Il personaggio di Kurtz è naturalmente l’architrave narrativa di tutta la storia, così come lo è nel romanzo Heart of Darkness di Joseph Conrad da cui il film è ispirato e che John Milius ha filtrato in sceneggiatura, trasponendo l'angoscia colonialista fin de siècle in una parabola sul trauma post-Vietnam. Kurtz è una sorta di Totem della guerra, incarna tutto l’orrore che l’evento bellico porta con sé, ne è in qualche modo corrotto ma conserva una sua distorta razionalità. La sua mente è un labirinto di lucida follia, una biblioteca di pensieri che hanno oltrepassato il confine dell'umanità convenzionale. Le inquadrature di Kurtz, tutte in penombra, avvolto in un'oscurità che lo precede e lo segue, lo dipingono come una sorta di filosofo corrotto dalla tenebra che lo circonda, un oracolo di un'apocalisse interiore. Questa scelta visiva non è casuale: nasconde il mostro, ma ne amplifica la presenza psichica, suggerendo che la sua influenza è più un'idea, un virus mentale, che una persona fisica. È un Kurtz che ha guardato nell'abisso e, trovandolo vuoto, ha deciso di riempirlo con la sua propria, terrificante, logica.

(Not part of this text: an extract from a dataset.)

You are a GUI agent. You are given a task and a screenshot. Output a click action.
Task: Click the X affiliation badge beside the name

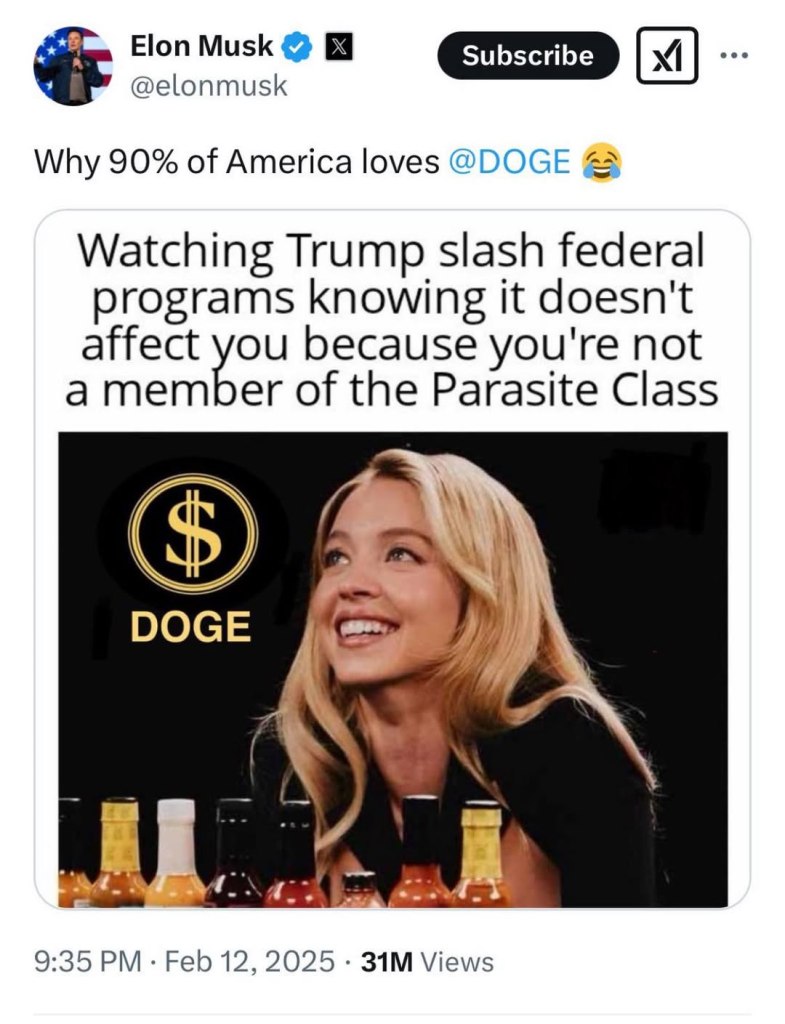339,47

L’orrore che si è scatenato nel Paese ha antiche radici ed è connaturato all’uomo, un tema che il monologo finale di Kurtz, apogeo filosofico del film, esplora con una brutalità disarmante. «Ho visto degli orrori, orrori che ha visto anche lei. Ma non avete il diritto di chiamarmi assassino. Avete il diritto di uccidermi, questo sì, ma non avete il diritto di giudicarmi. Non esistono parole per descrivere lo stretto necessario a coloro che non sanno cosa significhi l’orrore. L’orrore ha un volto e bisogna essere amici dell’orrore. L’orrore ed il terrore morale ci sono amici. In caso contrario allora diventano nemici da temere. Sono i veri nemici…». Queste parole non sono solo una giustificazione, ma una rivelazione sconvolgente: Kurtz non è un pazzo qualunque, ma un uomo che, avendo sondato le profondità della depravazione umana, ha compreso che l'unica via per sopravvivere – o per dominare – in quel caos è abbracciare l'orrore stesso, farselo amico, integrarlo nella propria psiche. Egli propone una logica contorta ma inconfutabile, una critica radicale alla morale borghese incapace di comprendere la vera natura del conflitto, della barbarie, della condizione umana quando le impalcature della civiltà crollano. Il suo assassinio da parte di Willard non è solo l'esecuzione di un ordine, ma un rito sacrificale, il tentativo disperato di spegnere una fiamma che brucia in ogni angolo oscuro dell'animo umano, sapendo però che la scintilla, una volta accesa, è destinata a propagarsi.
Francis Ford Coppola riesce dunque nell’impresa di documentare questo orrore e di trasformarlo in arte, regalandoci un caposaldo del cinema moderno, un'opera titanica che si erge come un monumento alla follia e alla grandezza del "Nuovo Cinema Hollywoodiano". Senza giudizi, senza falsi infingimenti, senza artifici retorici: solo grande cinema, capace di interrogare le radici del male e la fragilità della civilizzazione con una potenza visiva e intellettuale che ancora oggi risuona con la forza di un tuono lontano, ma inesorabile.